■ Raw records
-- -- --

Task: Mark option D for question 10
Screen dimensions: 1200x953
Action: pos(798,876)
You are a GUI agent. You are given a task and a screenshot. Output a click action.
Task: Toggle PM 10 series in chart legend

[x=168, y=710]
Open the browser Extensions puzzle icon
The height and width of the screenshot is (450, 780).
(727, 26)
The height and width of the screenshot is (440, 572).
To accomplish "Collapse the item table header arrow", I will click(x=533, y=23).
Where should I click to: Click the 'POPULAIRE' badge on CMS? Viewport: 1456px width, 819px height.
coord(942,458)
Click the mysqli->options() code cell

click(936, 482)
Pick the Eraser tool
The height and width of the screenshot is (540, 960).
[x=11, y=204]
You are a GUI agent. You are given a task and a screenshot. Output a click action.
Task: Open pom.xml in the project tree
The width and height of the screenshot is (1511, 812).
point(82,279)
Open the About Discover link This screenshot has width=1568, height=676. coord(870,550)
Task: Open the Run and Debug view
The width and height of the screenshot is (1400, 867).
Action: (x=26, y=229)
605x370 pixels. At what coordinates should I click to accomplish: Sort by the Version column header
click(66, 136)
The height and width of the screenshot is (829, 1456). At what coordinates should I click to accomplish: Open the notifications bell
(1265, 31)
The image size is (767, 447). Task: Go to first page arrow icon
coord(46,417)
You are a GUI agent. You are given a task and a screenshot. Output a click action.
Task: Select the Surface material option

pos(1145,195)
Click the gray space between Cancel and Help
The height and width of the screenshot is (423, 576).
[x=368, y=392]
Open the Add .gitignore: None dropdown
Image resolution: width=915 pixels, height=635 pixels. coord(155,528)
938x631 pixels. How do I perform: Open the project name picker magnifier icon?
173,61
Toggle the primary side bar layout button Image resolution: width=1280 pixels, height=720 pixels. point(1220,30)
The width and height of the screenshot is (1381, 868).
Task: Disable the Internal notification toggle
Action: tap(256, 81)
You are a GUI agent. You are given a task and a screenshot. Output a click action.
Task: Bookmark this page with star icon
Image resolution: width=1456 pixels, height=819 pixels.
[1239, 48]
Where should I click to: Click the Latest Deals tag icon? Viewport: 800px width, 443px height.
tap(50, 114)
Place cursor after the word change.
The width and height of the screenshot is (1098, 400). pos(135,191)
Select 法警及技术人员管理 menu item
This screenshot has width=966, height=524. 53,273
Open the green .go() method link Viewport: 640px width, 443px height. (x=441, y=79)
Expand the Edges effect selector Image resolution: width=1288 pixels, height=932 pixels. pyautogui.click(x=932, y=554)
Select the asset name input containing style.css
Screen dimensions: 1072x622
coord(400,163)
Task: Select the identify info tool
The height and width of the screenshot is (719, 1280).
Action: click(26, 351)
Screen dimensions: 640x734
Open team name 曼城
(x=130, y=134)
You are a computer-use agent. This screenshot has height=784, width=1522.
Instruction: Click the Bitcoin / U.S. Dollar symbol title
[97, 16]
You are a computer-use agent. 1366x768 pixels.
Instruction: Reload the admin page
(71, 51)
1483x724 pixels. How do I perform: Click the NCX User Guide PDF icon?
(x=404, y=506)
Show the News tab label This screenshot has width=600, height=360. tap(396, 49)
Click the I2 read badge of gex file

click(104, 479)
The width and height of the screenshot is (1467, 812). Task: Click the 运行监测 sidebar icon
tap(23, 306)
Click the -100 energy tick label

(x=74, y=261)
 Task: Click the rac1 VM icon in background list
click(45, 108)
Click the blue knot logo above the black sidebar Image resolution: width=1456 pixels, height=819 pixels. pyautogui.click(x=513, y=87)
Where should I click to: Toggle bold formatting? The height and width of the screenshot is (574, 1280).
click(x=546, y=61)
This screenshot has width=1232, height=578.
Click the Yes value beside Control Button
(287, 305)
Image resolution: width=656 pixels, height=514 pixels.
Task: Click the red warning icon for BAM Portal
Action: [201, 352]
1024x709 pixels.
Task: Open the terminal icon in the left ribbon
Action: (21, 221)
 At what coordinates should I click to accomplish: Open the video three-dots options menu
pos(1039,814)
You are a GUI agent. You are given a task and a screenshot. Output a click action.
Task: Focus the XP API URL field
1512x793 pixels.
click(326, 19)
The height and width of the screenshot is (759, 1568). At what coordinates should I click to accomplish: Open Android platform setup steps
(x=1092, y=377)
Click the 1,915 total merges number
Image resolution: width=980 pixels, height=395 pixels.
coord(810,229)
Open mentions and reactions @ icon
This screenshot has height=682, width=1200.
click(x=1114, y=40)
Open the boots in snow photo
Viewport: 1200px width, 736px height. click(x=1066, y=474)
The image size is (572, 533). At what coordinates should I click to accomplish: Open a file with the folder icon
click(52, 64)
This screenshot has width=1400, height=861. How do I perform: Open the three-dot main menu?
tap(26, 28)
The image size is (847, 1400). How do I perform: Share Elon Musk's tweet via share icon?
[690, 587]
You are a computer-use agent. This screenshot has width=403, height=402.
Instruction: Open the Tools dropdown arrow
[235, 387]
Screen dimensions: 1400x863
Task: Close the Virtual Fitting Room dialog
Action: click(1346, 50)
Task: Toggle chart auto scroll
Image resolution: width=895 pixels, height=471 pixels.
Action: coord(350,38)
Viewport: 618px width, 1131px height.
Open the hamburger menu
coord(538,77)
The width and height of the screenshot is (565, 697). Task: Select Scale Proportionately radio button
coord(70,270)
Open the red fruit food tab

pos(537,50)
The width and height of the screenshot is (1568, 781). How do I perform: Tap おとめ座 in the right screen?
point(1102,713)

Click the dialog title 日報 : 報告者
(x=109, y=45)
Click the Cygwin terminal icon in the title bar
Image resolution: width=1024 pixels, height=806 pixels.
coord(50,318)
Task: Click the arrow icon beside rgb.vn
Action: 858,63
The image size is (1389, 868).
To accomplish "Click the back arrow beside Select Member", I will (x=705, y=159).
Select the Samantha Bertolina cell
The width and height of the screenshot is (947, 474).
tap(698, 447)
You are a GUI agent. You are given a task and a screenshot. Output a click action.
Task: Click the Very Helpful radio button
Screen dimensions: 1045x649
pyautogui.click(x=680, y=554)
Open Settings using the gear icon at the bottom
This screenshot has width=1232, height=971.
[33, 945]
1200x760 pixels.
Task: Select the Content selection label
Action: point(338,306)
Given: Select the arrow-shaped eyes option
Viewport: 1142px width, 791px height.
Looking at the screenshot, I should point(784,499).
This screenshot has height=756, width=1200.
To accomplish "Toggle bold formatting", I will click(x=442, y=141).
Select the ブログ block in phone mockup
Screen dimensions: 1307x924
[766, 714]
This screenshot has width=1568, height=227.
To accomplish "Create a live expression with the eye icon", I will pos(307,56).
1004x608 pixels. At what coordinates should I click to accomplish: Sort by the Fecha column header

-- -- --

■ What is required
Return each line of the data above that contains the string "resolution". Case counts.

■ Solution for this problem
Image resolution: width=915 pixels, height=635 pixels. coord(155,528)
Toggle the primary side bar layout button Image resolution: width=1280 pixels, height=720 pixels. point(1220,30)
Image resolution: width=1456 pixels, height=819 pixels.
Expand the Edges effect selector Image resolution: width=1288 pixels, height=932 pixels. pyautogui.click(x=932, y=554)
Click the blue knot logo above the black sidebar Image resolution: width=1456 pixels, height=819 pixels. pyautogui.click(x=513, y=87)
Image resolution: width=656 pixels, height=514 pixels.
Image resolution: width=980 pixels, height=395 pixels.
Image resolution: width=895 pixels, height=471 pixels.
Image resolution: width=1024 pixels, height=806 pixels.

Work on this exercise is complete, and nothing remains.